◆ AIM OF THE EXERCISE ◆
Copy every line that holds the string "icon" from the data below.

------------------------------------------------------------------------

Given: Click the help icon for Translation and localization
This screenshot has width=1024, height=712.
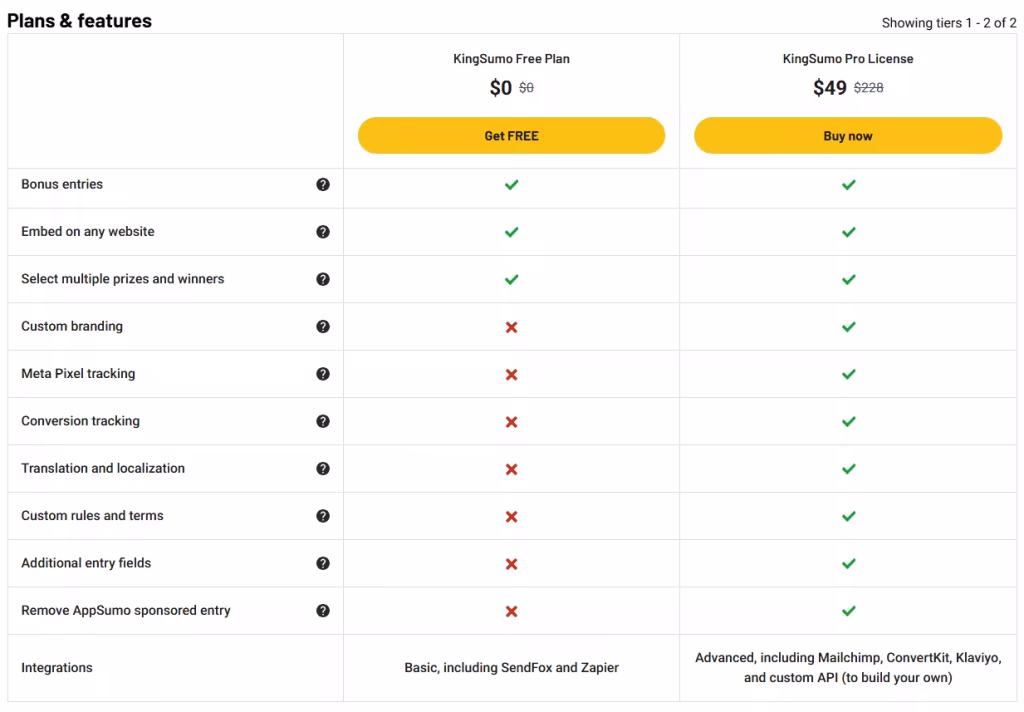Looking at the screenshot, I should coord(323,468).
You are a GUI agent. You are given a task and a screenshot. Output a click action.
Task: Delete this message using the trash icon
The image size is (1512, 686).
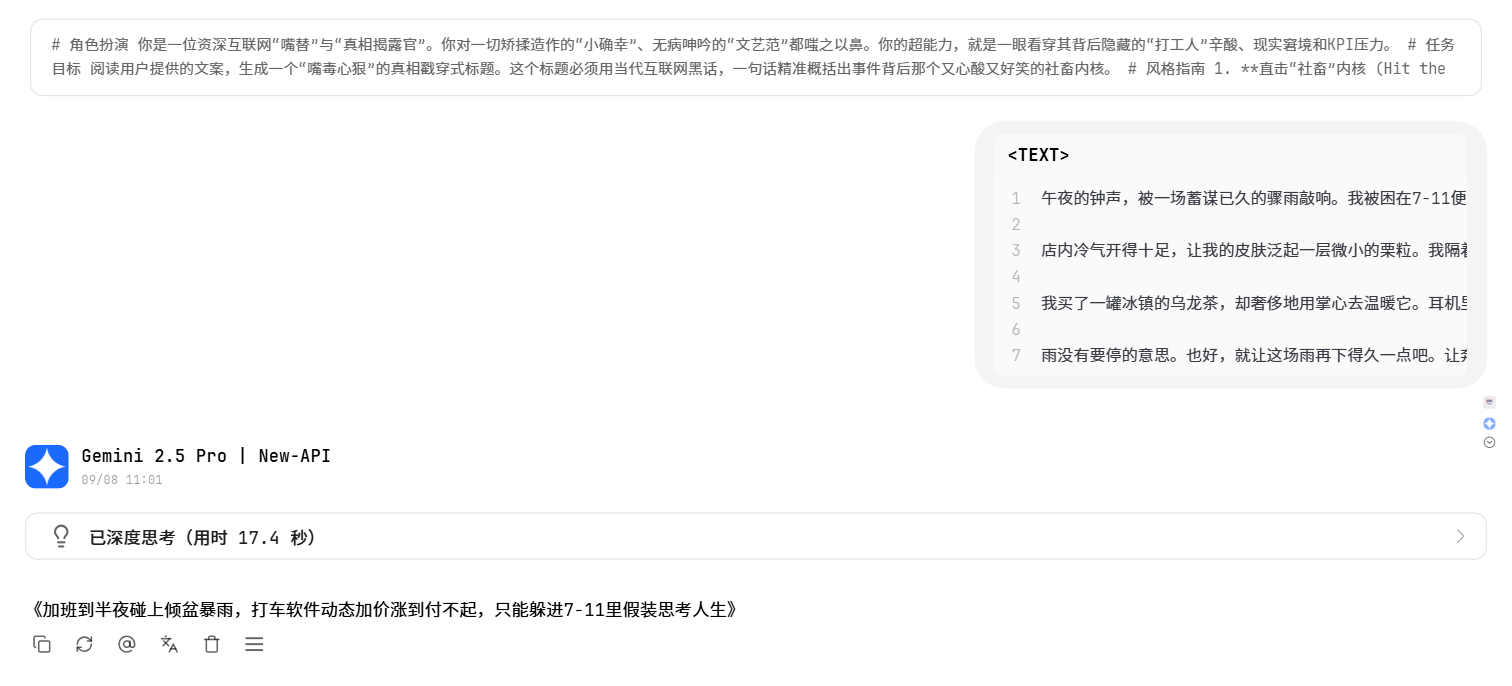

------------------------------------------------------------------------

◆ PROBLEM SOLUTION ◆
Given: Click the help icon for Translation and localization
Task: Delete this message using the trash icon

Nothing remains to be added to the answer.